Apache Phoenix – An SQL Layer on HBase 5


Phoenix HBase Overview

What is Apache Phoenix?

Apache phoenix is another Top Level project from Apache Software Foundation. It provides an SQL interface to HBase. It is like an SQL layer on top of HBase architecture. It maps HBase data model to the relational world.

Phoenix is developed in java with a notion to put SQL back into NoSQL databases.

Need for Apache Phoenix:

Hive is added into Hadoop Eco-system to maintain and manage structured data in Hadoop and it also provide an SQL like dialect HiveQL to query the tables in Hive data warehouse. But hive doesn’t provide record level operations such as insert, update and delete operations.
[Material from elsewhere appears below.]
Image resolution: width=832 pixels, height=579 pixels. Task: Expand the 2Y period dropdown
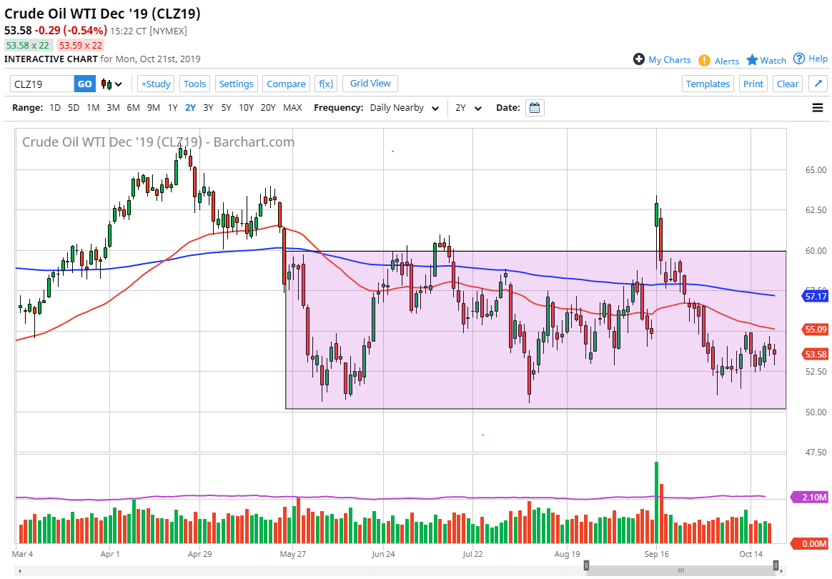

To overcome this drawback of hive, HBase is brought into Hadoop eco-system to support record level operations. But HBase shell supports only HBase commands such as ‘scan’, ‘get’, ‘put’, ‘list’ to query entire table, to get a row, put a row and for listing tables etc. respectively. Thus HBase introduced its own set of commands and doesn’t support famous SQL interface.

Use of a well-understood language like SQL makes it easier for people to use HBase. Rather than learn another proprietary API, they can just use the language they’re used to to read and write their data.

To provide this advantage to HBase, Phoenix is introduced into Hadoop Eco System to provide an SQL Layer on top of HBase.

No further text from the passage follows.